* _Task to carry out_
Copy out the items verbatim, starting at the line that contains "Screen dimensions: 1408x593" and ending at the last of the items. Omit the pictures from your answer.

* _Given entries_
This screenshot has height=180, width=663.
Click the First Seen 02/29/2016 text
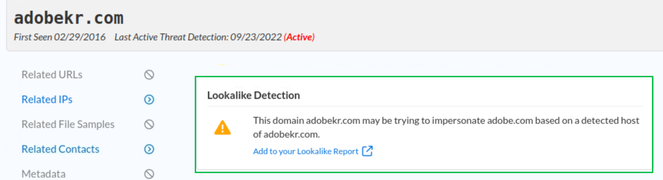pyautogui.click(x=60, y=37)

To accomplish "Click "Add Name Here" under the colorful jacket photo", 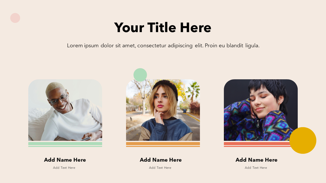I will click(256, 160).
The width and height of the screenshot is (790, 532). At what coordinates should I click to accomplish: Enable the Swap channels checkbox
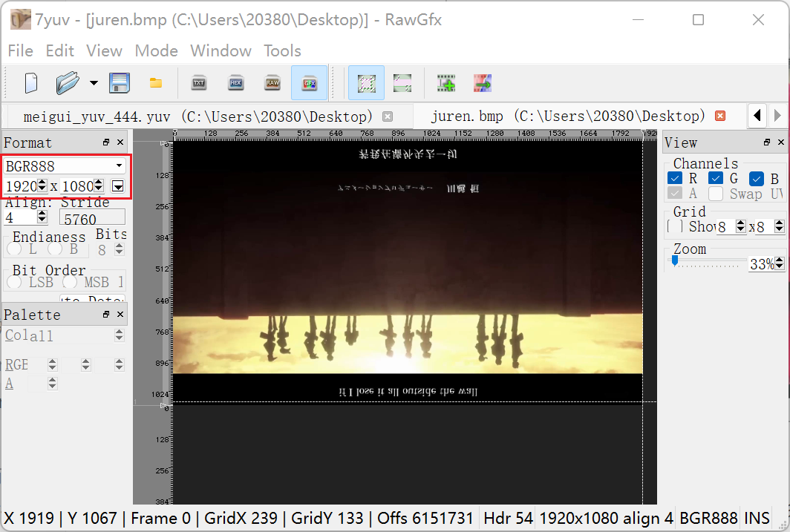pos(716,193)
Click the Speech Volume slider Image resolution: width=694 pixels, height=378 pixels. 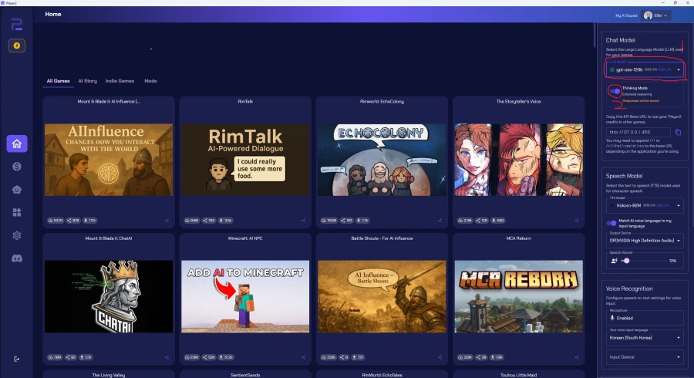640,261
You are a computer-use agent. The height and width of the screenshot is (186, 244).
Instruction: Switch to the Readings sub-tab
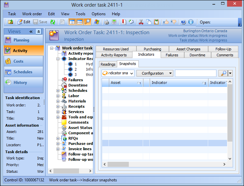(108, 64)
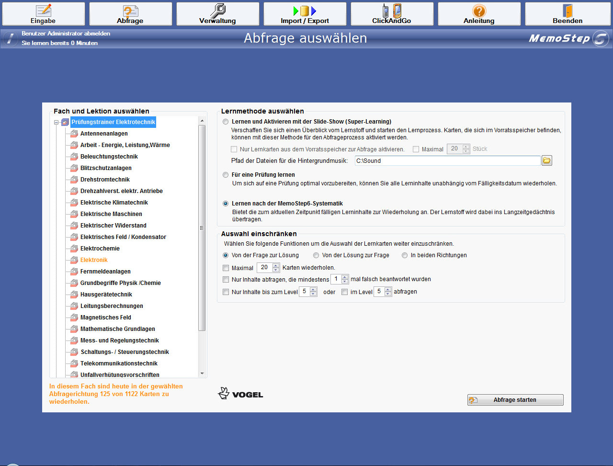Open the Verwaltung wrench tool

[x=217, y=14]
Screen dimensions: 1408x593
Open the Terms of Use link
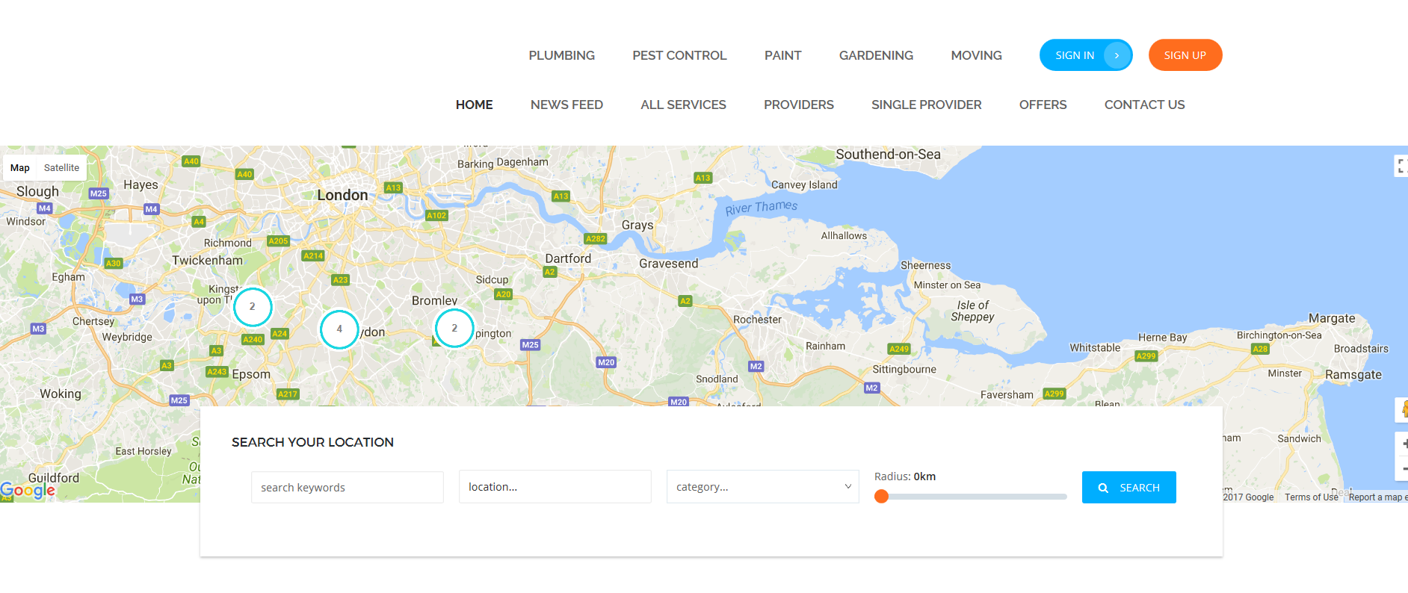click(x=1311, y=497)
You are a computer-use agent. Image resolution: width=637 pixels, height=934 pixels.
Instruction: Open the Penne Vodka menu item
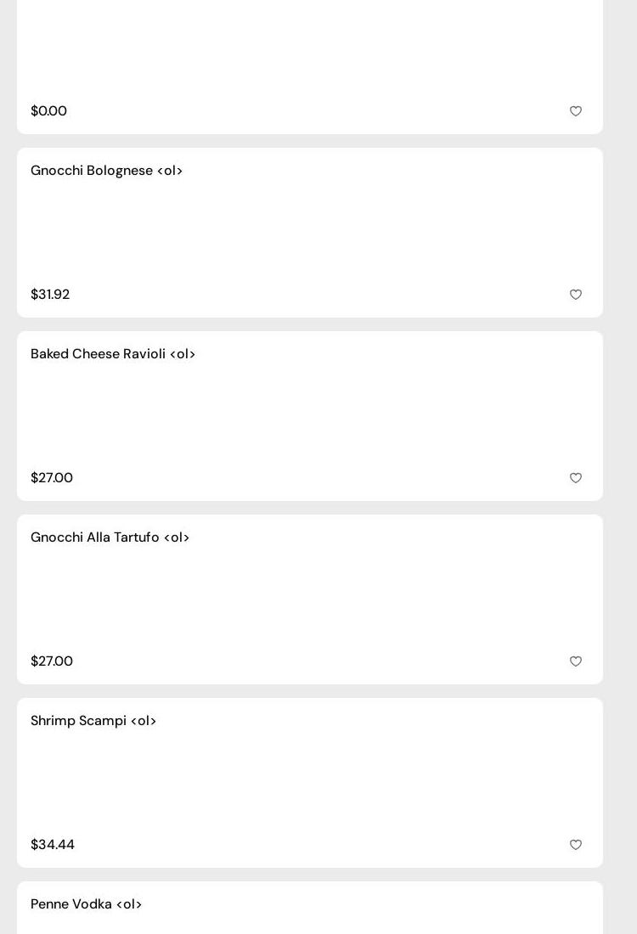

* _Answer to the task_
Screen dimensions: 1408x593
Open the Terms of Use link
click(x=1311, y=497)
You are a computer-use agent. Image resolution: width=637 pixels, height=934 pixels.
Instruction: Open the Penne Vodka menu item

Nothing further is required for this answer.